Elecsys® Chagas

Immunoassay for the qualitative determination of antibodies to Trypanosoma cruzi

Elecsys Chagas

Immunoassay for the qualitative determination of antibodies to Trypanosoma cruzi

Chagas disease is caused by the flagellated protozoan parasite Trypanosoma cruzi (T. cruzi).1 It can be transmitted by hematophagous triatomine insects in endemic areas, by infected blood components, organ transplantations, congenitally from mother to infant and by ingestion of contaminated food.1

T. cruzi is found in the Americas, and has also become an issue in Canada, USA, several countries in Europe, and elsewhere, including Japan and Australia.2,3,4 It is estimated that 6 - 7 million people are infected with T. cruzi worldwide and 20 to 30 % of these develop symptomatic, potentially life-threatening Chagas cardiomyopathy and gastrointestinal disease.5

A positive serology is considered as a sign of active T. cruzi infection or past exposure.6 The Elecsys® Chagas assay uses recombinant antigens for the determination of antibodies to T. cruzi.

Elecsys Chagas

Elecsys® Chagas

  • Systems

    cobas e 411 analyzer, cobas e 601 module, cobas e 801 module

  • Testing Time

    18 minutes

  • Test principle

    One-step double antigen sandwich immunoassay. Assay detects IgG antibodies against T. cruzi.

  • Calibration


  • Interpretation

    COI < 1.0 = non-reactive
    COI ≥ 1.0 = reactive

  • Sample material

    Serum collected using standard sampling tubes or tubes containing separating gel. Li-heparin, Na-heparin, K2-EDTA, K3-EDTA, ACD, CPD, CP2D, CPDA and Na-citrate plasma. Plasma tubes containing separating gel can be used.

  • Sample volume

    30 μL cobas e 411 analyzer, cobas e 601 module
    18 μL cobas e 801 module

  • Onboard stability

    28 days cobas e 411 analyzer, cobas e 601 module
    16 weeks cobas e 801 module

  • Intermediate precision in positive samples

    cobas e 411 analyzer: CV 3.9 – 4.3 %
    cobas e 601 module: CV 3.3 – 4.3 %
    cobas e 801 module: CV 1.6 – 2.4 %

  • Relative sensitivity

    100 % (n = 674)

  • Analytical specificity

    593 out of 594 samples with other infectious diseases showed no cross reactivity*

  • Relative specificity

    99.90 % (n = 14,681 blood donors)
    100 % (n = 313 pregnant women)
    100 % (n = 517 hospitalized patients)

*1 (out of 204) Malaria positive samples was found positive with Elecsys Chagas. 6 additional samples (Dengue: 5/Leishmaniosis: 1) were excluded from the table. These samples were from Chagas endemic regions and were found reactive in the Elecsys Chagas assay as well as in at least one additional Chagas antibody assay.

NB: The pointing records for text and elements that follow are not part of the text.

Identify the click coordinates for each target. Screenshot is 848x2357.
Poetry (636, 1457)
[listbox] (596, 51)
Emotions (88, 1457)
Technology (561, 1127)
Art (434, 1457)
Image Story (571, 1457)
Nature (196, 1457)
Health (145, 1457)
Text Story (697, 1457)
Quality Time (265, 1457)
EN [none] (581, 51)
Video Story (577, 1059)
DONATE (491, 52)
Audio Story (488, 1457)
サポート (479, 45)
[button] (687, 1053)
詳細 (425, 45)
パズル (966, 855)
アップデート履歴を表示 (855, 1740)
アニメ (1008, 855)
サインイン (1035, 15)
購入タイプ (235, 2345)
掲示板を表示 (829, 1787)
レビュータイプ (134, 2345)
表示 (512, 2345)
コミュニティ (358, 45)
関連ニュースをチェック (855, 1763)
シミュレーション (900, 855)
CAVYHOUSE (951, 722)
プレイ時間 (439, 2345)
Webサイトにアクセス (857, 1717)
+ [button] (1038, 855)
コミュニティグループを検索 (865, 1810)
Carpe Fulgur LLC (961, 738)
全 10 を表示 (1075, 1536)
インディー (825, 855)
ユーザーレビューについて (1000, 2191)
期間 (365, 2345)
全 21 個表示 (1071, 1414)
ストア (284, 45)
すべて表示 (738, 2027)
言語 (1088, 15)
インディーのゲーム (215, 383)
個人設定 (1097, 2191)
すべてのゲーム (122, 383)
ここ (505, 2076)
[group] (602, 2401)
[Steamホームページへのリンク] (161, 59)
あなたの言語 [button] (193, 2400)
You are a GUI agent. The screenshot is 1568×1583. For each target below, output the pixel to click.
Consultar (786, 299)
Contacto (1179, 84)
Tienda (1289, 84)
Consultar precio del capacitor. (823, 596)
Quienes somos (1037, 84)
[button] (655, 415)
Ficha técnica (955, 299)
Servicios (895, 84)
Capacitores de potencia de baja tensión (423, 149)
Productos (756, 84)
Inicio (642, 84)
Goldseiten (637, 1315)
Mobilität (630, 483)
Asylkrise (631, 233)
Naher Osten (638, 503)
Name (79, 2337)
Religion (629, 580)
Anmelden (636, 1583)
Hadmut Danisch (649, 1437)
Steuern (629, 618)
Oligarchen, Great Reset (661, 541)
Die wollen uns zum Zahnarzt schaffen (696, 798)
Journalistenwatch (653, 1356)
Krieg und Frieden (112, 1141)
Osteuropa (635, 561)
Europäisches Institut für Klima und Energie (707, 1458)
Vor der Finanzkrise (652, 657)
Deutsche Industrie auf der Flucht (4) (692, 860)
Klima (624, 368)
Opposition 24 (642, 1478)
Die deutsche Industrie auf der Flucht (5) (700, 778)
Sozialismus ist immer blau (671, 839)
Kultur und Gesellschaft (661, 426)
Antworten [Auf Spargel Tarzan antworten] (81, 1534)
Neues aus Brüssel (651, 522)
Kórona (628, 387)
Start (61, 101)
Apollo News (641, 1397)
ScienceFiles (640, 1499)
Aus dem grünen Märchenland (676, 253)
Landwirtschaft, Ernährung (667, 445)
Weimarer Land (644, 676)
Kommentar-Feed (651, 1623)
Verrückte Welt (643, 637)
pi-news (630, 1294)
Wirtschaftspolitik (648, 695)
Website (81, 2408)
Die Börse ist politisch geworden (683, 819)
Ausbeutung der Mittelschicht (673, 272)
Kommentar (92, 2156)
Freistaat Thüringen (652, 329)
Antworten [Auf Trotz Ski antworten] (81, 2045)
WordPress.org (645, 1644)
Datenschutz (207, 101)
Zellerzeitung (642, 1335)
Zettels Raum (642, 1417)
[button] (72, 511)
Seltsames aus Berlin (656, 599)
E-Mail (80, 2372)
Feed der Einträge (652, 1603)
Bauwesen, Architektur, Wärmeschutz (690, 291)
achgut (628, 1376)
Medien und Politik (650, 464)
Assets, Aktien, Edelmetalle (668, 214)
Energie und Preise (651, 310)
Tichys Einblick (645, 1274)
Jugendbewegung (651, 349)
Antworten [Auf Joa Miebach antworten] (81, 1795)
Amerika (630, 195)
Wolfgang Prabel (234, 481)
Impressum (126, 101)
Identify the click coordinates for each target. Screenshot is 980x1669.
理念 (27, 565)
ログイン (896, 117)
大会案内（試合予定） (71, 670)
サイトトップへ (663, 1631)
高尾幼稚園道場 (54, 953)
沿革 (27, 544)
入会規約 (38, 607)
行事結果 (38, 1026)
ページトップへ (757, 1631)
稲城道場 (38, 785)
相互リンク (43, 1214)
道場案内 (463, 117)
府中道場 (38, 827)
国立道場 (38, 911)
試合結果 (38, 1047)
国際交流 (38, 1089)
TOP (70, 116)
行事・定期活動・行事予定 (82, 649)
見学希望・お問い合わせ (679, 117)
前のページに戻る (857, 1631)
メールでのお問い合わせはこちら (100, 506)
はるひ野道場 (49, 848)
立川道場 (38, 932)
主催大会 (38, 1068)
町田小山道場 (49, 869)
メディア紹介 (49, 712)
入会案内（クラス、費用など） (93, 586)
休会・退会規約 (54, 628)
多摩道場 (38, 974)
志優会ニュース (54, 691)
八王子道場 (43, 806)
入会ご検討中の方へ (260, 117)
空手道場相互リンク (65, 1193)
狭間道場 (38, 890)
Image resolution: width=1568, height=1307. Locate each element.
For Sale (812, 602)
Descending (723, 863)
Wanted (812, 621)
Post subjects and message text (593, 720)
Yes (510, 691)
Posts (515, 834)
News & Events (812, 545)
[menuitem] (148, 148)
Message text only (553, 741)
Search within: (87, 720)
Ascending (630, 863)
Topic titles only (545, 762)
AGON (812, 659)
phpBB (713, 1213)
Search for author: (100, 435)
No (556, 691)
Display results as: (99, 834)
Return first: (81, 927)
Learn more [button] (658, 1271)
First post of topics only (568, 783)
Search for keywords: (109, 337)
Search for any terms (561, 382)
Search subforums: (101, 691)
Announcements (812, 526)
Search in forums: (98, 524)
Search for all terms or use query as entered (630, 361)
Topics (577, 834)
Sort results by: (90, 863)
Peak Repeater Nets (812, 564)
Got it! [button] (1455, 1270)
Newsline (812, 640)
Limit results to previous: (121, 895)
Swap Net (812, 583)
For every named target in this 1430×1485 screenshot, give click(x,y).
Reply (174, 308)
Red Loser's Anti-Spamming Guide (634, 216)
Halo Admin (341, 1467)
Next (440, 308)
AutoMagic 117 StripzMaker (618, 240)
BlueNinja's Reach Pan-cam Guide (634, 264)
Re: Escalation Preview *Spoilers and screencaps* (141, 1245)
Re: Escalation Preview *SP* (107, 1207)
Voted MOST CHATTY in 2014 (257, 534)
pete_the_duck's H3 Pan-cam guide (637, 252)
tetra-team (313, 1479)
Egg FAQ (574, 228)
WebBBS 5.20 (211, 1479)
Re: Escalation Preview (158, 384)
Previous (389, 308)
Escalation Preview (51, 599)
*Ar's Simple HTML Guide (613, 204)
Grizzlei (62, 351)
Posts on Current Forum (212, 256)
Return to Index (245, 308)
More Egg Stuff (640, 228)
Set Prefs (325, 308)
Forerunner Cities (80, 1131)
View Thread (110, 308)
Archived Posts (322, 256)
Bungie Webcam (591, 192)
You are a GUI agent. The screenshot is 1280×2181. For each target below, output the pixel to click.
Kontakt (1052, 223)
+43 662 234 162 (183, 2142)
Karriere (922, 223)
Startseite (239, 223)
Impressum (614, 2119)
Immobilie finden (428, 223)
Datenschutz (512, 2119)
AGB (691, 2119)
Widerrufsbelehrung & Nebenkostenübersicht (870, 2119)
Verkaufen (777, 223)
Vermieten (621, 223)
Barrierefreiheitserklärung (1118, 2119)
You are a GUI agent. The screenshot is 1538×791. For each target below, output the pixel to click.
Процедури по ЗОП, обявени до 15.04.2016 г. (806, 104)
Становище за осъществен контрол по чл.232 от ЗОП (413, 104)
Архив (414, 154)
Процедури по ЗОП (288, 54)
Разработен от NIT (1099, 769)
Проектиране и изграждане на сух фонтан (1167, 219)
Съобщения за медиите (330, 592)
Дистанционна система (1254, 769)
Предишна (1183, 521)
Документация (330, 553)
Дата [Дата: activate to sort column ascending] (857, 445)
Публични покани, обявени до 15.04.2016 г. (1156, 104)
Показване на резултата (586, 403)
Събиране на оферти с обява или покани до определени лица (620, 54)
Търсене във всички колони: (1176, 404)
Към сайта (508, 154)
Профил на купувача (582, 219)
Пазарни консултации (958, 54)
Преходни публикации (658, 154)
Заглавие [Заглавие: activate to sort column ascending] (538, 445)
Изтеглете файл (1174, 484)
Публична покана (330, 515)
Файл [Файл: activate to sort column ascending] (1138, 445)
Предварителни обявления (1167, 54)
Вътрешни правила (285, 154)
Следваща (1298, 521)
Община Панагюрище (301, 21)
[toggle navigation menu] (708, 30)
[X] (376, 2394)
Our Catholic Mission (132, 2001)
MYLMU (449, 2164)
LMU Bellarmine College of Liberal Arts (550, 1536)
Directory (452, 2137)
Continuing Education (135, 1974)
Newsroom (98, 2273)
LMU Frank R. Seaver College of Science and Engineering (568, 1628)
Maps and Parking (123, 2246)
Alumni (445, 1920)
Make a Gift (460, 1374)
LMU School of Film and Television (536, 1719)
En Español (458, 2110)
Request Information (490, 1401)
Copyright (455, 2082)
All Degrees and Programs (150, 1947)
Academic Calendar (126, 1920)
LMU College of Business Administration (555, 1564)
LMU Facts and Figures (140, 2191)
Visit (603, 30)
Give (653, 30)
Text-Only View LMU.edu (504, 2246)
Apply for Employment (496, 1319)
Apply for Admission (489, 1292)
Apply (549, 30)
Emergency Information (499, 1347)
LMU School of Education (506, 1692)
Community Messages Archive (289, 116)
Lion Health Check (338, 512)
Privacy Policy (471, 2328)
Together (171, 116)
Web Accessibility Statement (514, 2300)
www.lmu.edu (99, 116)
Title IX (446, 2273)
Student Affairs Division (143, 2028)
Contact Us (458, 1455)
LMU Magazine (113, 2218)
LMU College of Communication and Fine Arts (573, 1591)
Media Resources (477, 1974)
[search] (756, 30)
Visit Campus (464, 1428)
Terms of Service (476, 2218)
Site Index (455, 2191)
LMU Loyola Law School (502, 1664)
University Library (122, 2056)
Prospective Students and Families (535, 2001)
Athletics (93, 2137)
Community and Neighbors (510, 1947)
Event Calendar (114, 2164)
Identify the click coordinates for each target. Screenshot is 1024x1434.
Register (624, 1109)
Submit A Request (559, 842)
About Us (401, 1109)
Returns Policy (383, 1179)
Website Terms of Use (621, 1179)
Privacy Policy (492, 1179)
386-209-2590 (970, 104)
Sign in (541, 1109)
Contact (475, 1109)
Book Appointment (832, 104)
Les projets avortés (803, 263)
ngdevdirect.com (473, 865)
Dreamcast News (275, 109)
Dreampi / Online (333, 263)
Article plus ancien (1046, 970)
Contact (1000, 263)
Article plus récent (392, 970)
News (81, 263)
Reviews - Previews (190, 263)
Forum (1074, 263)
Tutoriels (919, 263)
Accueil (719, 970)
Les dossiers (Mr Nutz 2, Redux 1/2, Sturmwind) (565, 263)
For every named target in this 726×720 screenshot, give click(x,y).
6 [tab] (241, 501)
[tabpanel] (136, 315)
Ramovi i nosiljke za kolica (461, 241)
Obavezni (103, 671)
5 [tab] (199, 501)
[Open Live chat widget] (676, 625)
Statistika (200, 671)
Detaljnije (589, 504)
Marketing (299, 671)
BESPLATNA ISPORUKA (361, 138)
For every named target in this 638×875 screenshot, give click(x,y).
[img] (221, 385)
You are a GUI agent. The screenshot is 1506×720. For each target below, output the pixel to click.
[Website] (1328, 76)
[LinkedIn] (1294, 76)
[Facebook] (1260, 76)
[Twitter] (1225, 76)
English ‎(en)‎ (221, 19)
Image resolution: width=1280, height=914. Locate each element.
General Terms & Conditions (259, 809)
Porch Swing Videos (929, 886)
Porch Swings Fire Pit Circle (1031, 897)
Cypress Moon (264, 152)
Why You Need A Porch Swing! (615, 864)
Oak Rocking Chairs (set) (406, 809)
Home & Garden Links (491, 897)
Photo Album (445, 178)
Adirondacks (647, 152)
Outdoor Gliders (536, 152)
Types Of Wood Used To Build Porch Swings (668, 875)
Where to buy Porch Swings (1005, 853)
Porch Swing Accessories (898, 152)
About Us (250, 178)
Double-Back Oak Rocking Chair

  1. Rassi, A.Jr., Rassi, A., Marin-Neto, J.A. (2010). Chagas disease. Lancet 375, 1388-1402.
  2. Gascon, J., Bern, C., Pinazzo, M.J. (2010). Chagas disease I Spain, the United States and other non-endemic countries. Acta Trop 115 (1-2), 22-27.
  3. Bern, C. (2015). Chagas disease. N Engl J Med. 373, 456-466.
  4. World Health Organization (WHO). Chagas Disease in Latin America: an epidemiological update based on 2010 estimates. (2015). Wkly Epidemiol Rec 90, 33-43.
  5. World Health Organization (WHO). Chagas disease (American trypanosomiasis). Fact sheet. Available at: http://www.who.int/news-room/fact-sheets/detail/chagas-disease-(american-trypanosomiasis). Last visited: July, 2018.
  6. Elecsys® Chagas Package Insert 2016-09, V 1.0.